======== Data for analysis
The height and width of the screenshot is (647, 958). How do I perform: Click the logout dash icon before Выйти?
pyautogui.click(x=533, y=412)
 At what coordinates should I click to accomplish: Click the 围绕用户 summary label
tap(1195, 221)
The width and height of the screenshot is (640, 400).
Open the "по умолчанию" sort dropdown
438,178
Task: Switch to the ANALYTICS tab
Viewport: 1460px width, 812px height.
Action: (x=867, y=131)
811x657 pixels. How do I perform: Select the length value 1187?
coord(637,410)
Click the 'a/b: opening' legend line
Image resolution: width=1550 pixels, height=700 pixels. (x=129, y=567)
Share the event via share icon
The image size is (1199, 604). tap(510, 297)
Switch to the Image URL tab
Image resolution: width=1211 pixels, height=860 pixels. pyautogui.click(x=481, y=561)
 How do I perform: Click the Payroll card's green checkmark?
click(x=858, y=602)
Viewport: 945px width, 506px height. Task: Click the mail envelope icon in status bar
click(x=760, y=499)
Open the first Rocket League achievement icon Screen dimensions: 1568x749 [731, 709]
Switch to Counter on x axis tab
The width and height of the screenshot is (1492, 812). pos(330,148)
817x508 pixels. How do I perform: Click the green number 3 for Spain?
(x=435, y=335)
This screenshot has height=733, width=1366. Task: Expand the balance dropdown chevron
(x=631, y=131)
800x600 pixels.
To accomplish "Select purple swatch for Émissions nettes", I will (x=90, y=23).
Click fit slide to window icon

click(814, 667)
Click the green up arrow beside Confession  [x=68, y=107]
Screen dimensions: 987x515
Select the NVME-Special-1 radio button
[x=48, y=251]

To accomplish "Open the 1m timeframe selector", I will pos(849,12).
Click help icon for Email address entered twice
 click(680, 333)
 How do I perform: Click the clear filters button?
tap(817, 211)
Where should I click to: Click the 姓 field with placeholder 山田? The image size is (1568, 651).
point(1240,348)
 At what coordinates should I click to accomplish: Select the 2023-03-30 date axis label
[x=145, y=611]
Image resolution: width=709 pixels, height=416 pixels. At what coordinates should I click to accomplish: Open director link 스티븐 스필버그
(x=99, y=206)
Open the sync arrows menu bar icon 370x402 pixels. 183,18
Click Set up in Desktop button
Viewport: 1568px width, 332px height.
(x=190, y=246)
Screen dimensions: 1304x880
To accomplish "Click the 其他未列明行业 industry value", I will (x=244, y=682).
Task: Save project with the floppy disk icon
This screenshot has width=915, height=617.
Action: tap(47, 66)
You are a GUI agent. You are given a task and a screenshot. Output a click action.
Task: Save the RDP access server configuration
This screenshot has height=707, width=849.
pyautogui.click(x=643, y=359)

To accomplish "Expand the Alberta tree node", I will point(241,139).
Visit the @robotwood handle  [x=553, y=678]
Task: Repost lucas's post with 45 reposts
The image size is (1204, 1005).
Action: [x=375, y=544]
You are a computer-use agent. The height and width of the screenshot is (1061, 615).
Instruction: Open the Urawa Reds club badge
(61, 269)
================
Task objective: Going through the entries above, count the lines that have the word "dimensions" and state that count alone.

Answer section: 3